最近のスタートアップ起業家にとって、良い値段で大手に買い取られるのは胸を張って誇れる成功例、成功出口です。しかしながら一緒になった後の成功例が少ないのは、統計資料が公表されないこともあり、あまり知られていません。より一層の事前調査が必要なことは言うまでもありません。当地では、結婚前に一緒に住んでみて、本当に上手く行くかを試すカップルが増えています。(このおかげで離婚率が増えていないとの説もあり)
企業の場合、簡単にそこまでやれないのが悩みです。

著者 : 道高幸彦(みちたかさちひこ)−Sachihiko (Mike)Michitaka

シリコンバレー在、Ocean Seven Consulting, LLC ファウンダー & CEO.
日商エレクトロニクス(株)顧問役、(日商エレクトロニクス米国会社ボードチェアマン)。在米19年、2000年夏よりシリコンバレー在住。

米国IT会社マネジメント兼、コーポレートベ ンチャーキャピタリス ト(CVC)。 IT分野で数々の投資及び,日本市場での米国先端IT製品の販売を成功させている。 数多くの日米会社経営を経験、また地元シリコンバレー地区青少年更正センター理 事 などのボランテイア活動の他、CVCや経営指導者として日系起業家支援を続けている。

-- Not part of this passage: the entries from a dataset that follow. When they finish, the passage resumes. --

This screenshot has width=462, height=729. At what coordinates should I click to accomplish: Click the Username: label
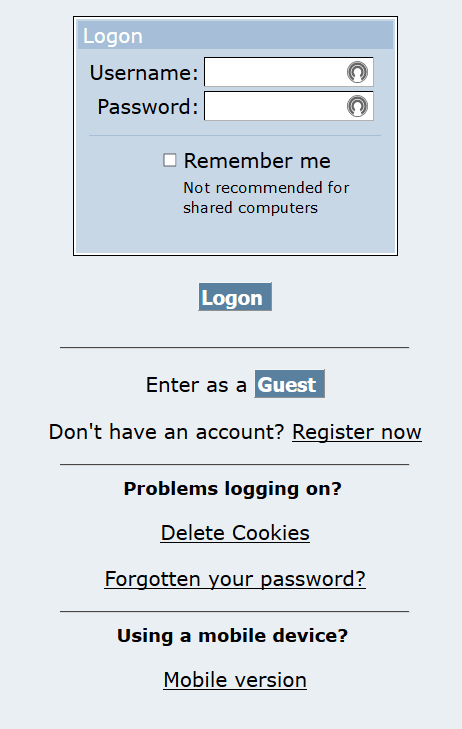144,73
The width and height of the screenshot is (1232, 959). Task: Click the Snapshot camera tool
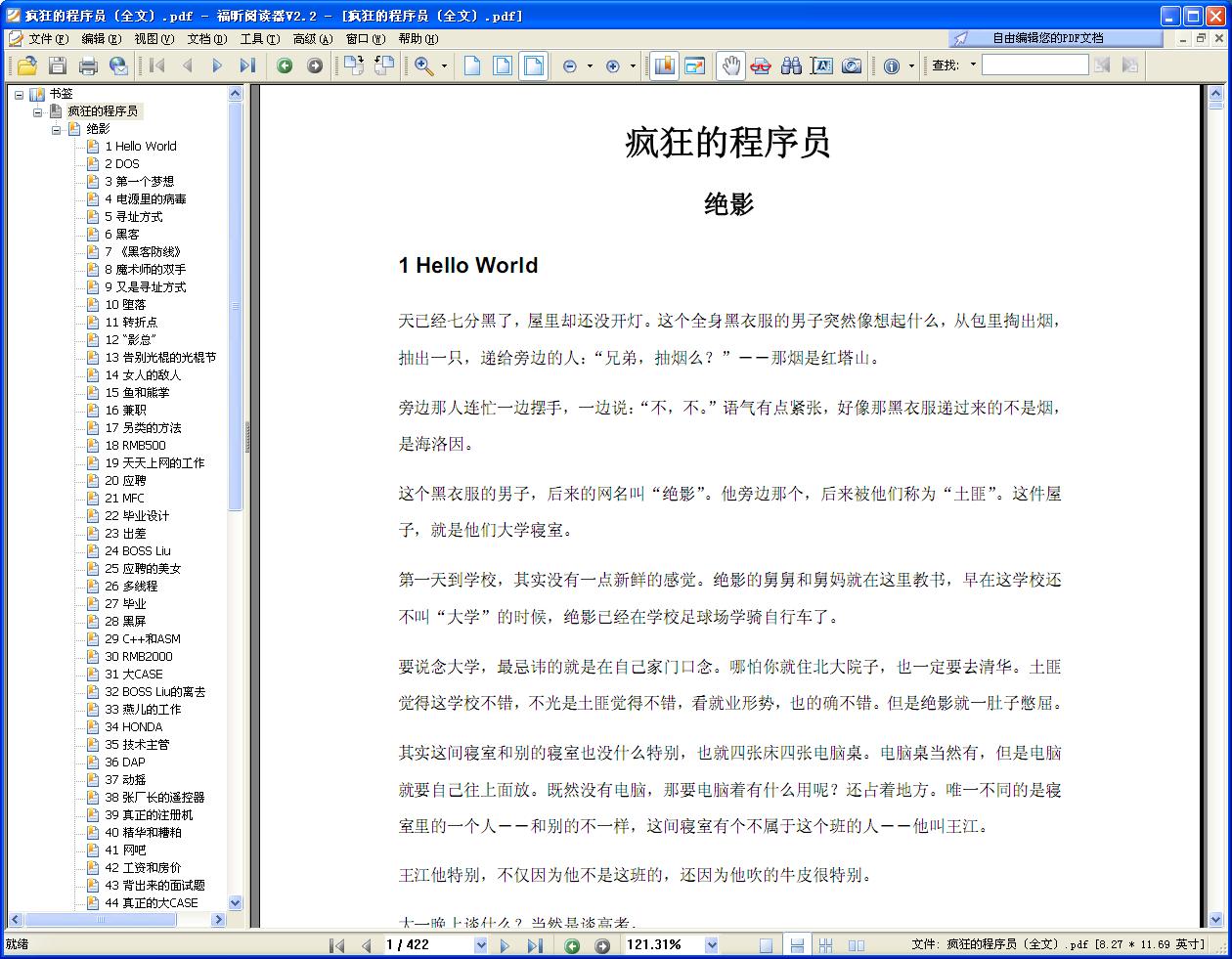pos(852,65)
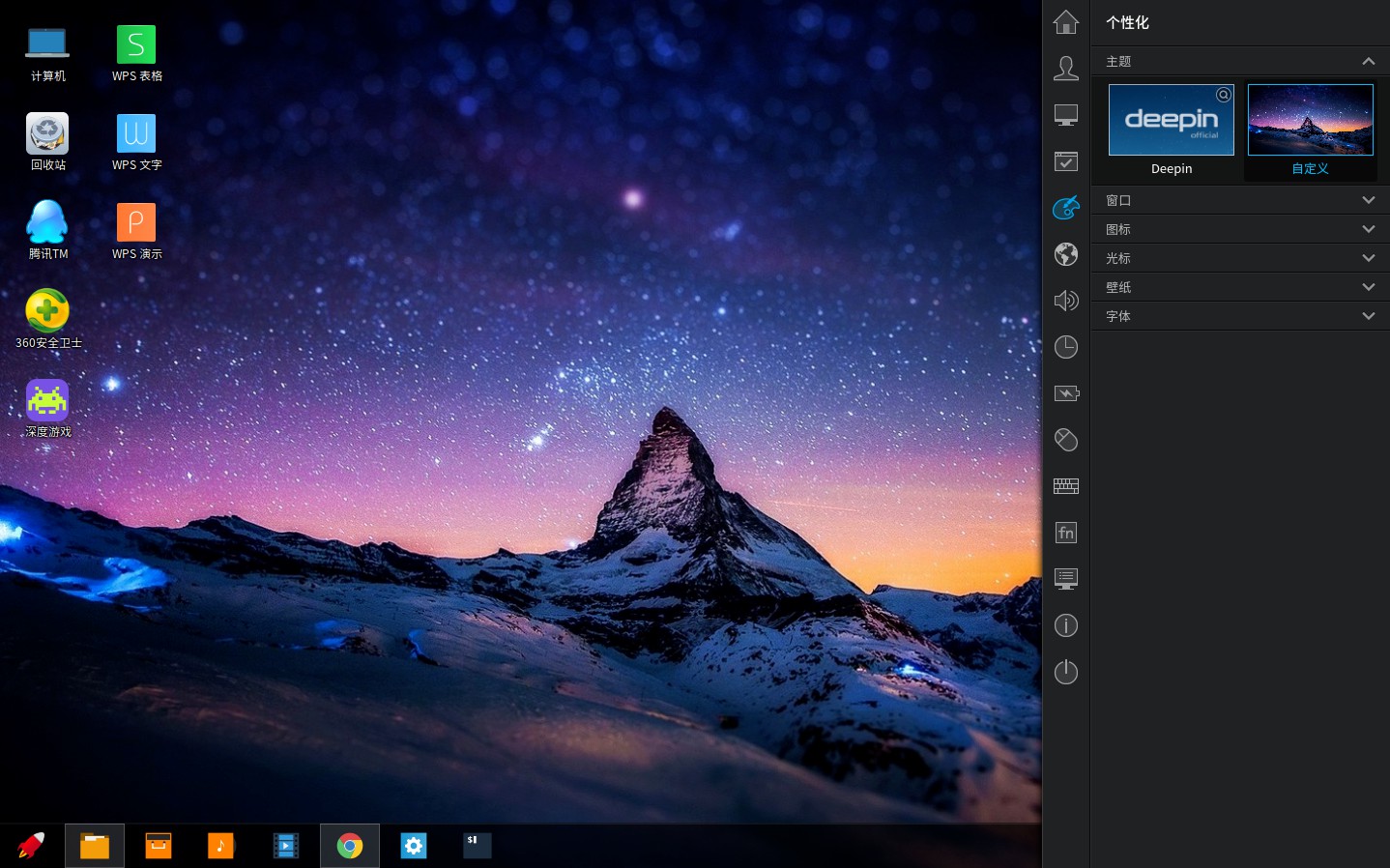The width and height of the screenshot is (1390, 868).
Task: Open shutdown options via the power icon
Action: coord(1065,672)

2005年6月末、日商エレクトロニクス常務執行役員及び米国法人社長を退任。
同年、7月シリコンバレーでマネジメントコンサル会社Ocean Seven Consulting, LLCをファウンダー・CEOとして設立。

1992年: 日商岩井米国法人 副社長
1996年: 日商岩井 情報産業本部副本部長
関係会社担当。ニフティ、インフォコム,フュージョン等の役員を歴任。